EXERCISE DATA ▸
+---+
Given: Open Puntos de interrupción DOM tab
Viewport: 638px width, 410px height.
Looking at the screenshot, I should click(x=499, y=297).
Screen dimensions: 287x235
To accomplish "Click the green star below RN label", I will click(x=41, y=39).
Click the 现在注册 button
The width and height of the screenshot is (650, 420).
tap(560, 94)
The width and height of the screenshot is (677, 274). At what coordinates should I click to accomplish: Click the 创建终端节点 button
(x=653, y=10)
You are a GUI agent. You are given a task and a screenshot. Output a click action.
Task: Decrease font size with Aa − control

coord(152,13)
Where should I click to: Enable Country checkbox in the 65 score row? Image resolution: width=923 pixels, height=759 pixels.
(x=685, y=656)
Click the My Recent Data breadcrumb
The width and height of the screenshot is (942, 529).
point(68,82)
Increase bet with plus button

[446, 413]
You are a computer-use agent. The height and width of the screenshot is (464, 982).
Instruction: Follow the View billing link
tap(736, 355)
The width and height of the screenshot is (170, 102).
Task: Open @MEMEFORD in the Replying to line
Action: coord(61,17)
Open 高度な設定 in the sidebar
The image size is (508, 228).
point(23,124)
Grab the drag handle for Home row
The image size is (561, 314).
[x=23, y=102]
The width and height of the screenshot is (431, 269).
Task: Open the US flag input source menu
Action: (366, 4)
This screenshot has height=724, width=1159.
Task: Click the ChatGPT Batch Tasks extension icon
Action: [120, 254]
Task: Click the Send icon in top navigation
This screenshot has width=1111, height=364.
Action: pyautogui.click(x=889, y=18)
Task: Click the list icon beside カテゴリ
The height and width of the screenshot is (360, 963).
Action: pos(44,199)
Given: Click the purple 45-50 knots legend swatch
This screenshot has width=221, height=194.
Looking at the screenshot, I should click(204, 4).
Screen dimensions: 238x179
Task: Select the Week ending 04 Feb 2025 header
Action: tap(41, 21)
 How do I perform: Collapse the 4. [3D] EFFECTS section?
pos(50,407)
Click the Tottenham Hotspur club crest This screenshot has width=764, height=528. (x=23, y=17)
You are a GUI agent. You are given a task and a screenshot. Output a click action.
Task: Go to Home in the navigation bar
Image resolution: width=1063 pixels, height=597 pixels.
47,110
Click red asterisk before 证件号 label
+---+
Both the first line of the records above and the line containing "Screen dimensions: 287x235" are to be transcribed exactly, together with every line between them, and nothing else.

Given: Open Puntos de interrupción DOM tab
Viewport: 638px width, 410px height.
Looking at the screenshot, I should click(x=499, y=297).
Screen dimensions: 287x235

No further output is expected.